Microsoft isn't special in that regard, sure, but to me even the best achievements are seen on the background of corporate armbandism and become morally worthless at best.
I am perfectly fine with someone who owes their life to the Gates foundation loving the guy, and happy for every life saved. But when it comes to me thinking Bill Gates is "cool", it just doesn't work out that way. So when someone else implies I kinda have to agree that this is all super awesome, I resist. Yes it is, but it doesn't make up for the other stuff, not one iota. Apologizing for all the lies and FUD about Linux, now that would be something... because hey, if people save money that way, they can buy healthy food, or go to a doctor of their choosing, and that's good thing, right? right?
Why is it always that we first allow a bunch of clowns to run just about everything, and then are grateful for the breadcrumbs they let trickle down? I am sure there are many people in China singing the praises of some party members who helped them get surgery or whatever. Yes, and? Take a step back, see the individual parts and how they fit together. Suddenly it's much less impressive, and the real heroes turn out to be the ones giving their lives to help others who DID NOT first sell a bunch of drugs or whatever to get the means to do so.
Agreed on the tactics. Of course we've seen incredibly rich people set up charity funds before. Like Alfred Nobel who invented the peace price after he became wealthy because of his invention of the detonator for dynamite and nitroglycerin.
>> "I judge people solely by how they react to a pie to the face, and Bill Gates scored quite low on that."
Please tell us how you'd react? Let me guess, you'd disarm the pie-throwers, crack a joke related to pies, smile into the camera as you're carried out on the shoulders of cheering onlookers?
>wasted lifes?
You should learn more about Gates foundation. Here's a passionate speech he gave recently in London about eradicating polio http://m.youtube.com/#/watch?v=R-JRogtrwRk
With what tactics and strategies, though?
he's making a global philanthropic impact.

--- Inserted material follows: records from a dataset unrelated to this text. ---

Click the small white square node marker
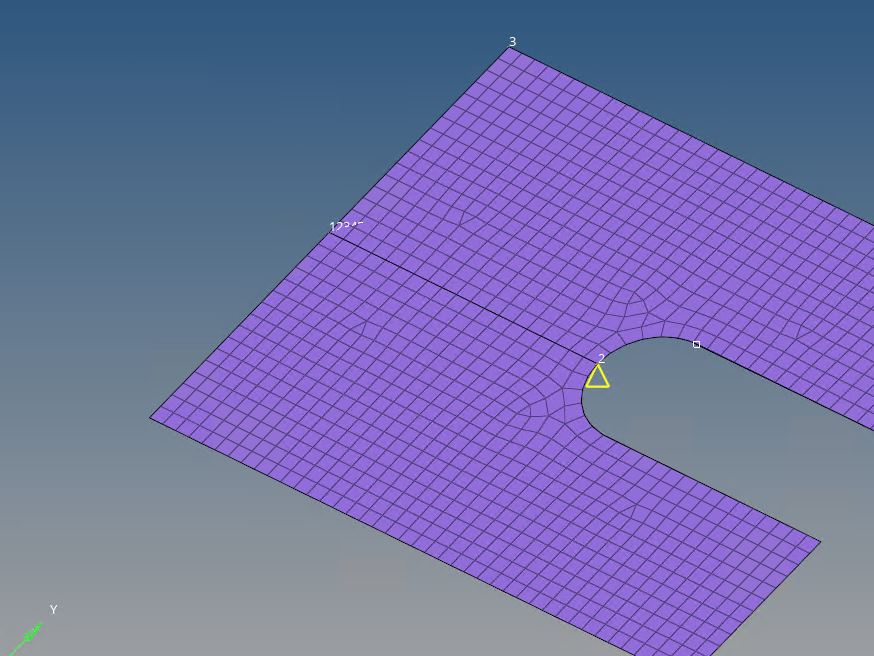 (x=697, y=345)
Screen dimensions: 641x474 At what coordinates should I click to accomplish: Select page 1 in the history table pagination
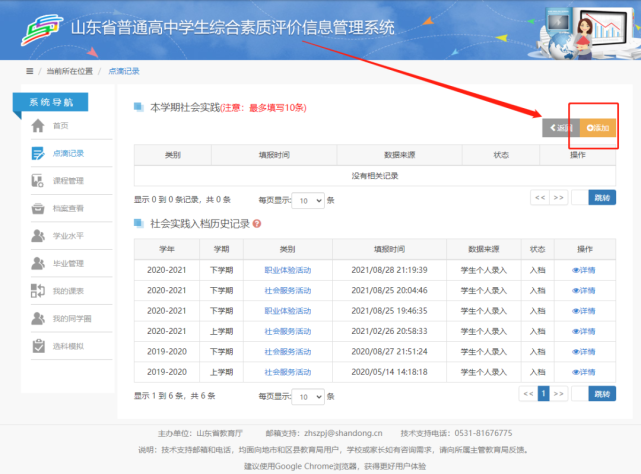pyautogui.click(x=544, y=394)
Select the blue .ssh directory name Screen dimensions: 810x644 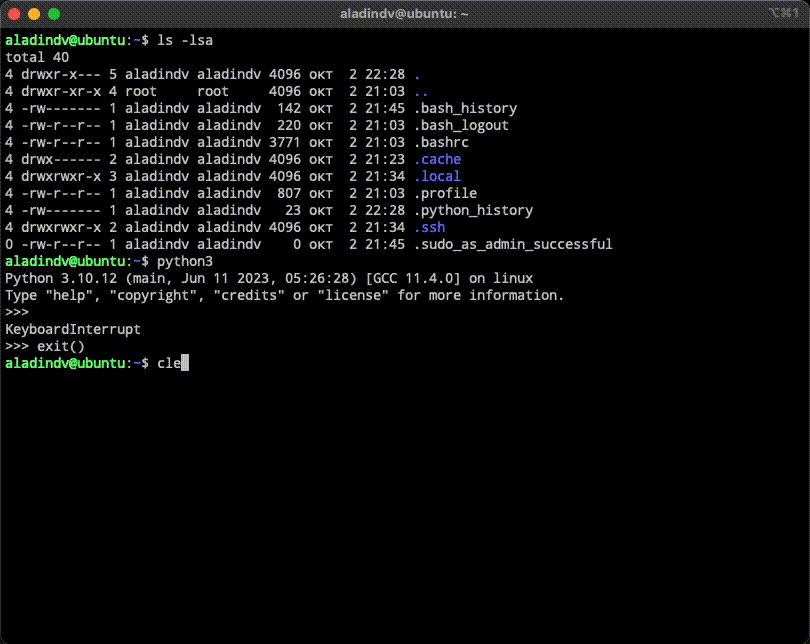(429, 227)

How would one measure the destruction Microsoft caused? The wasted time? The wasted money, the wasted lifes? I mean, if HNers can scream bloody murder about Shirley Hornstein "stealing jobs that would have gone to others" ( http://news.ycombinator.com/item?id=5135436 ), surely that should enter into this as well. If someone takes with one hand and gives with the other, you can't just count the giving. Well you can, but I can't follow. Personally, I judge people solely by how they react to a pie to the face, and Bill Gates scored quite low on that.